Move to the Country
Falling property values in the UK’s prime regional residential market during 2011 opened the gap between London and regional house prices to its widest ever, making the best regional property look good value compared to the capital where values rose throughout the year.
The latest market report from Savills shows that prices across the UK’s prime markets fell by an average of 3.3% against an increase of 8.7% across all prime London and 14.1% in prime central London. Very few areas outside London ended 2011 in positive territory. Only locations such as Sunningdale, Weybridge and Henley saw price rises, in the region of 2%.
Savills says that this was supported in the latter stages of the year by international equity, and makes this niche area of the country, its very top end in particular, pretty much the only location currently able to perform in line with prime London.

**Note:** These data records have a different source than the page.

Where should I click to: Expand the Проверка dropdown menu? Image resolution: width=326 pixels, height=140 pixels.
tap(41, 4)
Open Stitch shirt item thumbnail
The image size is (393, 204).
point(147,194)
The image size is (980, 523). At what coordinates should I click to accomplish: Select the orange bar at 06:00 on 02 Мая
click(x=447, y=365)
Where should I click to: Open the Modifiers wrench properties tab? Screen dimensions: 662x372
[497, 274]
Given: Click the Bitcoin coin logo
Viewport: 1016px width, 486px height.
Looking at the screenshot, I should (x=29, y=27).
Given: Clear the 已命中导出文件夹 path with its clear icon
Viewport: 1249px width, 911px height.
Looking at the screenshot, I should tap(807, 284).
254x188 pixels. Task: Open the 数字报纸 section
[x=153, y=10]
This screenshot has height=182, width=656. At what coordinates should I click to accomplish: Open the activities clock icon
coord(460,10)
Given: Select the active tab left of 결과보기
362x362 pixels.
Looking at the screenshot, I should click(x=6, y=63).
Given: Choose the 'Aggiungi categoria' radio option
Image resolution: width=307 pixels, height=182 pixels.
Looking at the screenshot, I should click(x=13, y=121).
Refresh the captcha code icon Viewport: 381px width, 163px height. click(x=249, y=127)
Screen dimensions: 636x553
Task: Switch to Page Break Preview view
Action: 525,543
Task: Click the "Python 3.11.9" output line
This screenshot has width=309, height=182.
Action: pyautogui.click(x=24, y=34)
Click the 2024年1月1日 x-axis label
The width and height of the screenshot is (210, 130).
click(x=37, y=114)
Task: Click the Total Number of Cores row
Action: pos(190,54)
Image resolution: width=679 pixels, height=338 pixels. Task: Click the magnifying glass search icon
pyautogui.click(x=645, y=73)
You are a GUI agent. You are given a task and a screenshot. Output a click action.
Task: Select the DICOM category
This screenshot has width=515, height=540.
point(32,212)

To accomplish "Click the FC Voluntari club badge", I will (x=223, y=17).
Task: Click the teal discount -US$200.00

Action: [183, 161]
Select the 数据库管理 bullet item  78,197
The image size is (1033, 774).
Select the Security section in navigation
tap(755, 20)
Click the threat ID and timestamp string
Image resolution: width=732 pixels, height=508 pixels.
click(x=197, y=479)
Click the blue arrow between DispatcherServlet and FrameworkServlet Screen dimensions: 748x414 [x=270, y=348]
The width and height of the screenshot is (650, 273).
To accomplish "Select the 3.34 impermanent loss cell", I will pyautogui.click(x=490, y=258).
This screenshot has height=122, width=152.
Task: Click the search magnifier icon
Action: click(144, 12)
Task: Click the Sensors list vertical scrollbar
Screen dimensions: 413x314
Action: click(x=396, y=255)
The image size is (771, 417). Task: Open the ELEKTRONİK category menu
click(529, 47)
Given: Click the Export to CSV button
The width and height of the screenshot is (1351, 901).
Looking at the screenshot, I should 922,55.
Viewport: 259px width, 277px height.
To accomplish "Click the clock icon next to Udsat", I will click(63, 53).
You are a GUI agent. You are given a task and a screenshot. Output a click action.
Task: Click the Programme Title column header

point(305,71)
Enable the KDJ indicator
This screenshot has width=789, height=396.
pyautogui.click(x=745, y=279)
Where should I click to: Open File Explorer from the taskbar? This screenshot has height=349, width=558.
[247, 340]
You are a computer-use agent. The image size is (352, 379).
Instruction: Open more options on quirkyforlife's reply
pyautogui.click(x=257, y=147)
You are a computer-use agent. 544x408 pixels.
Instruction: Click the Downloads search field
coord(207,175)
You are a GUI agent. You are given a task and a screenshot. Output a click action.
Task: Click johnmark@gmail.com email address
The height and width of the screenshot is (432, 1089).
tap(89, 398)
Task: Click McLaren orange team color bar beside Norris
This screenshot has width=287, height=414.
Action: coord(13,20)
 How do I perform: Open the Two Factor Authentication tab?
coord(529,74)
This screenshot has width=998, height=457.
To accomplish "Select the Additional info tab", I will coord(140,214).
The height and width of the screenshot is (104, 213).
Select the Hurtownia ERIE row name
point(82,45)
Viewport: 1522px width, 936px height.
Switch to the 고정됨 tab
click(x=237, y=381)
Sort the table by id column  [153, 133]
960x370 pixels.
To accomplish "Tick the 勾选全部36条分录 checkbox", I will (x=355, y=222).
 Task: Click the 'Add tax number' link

In general, the South East lost around 2% of its value as the traditional fuel of these markets, City money, was largely reinvested in prime London. ‘It’s not that domestic owners have stopped trading up, but they are trading up within London and the flow of City money that would normally be the lifeblood of markets such as Guildford is staying put,’ said Lucian Cook, director of Savills residential research. ‘The result is that the country is now looking better value than for many years, a factor that we would normally expect to stimulate buying activity,’ he added.
Realistic pricing based on current market conditions is the key to stimulating these markets. Set against the backdrop of a potentially volatile economic recovery only the best houses will command competitive attention in spite of the lack of stock and low transaction levels. Finding and securing the right home will take careful investigation and the application of time and energy. Nevertheless the South East, and especially the perennially popular towns, should outperform the wider market over the course of the next five years given a lesser reliance on mortgage finance and the natural ripple effect of housing equity from the capital.
If you have been thinking of escaping the smoke, perhaps now is the time to cash in on the London market and move to the country.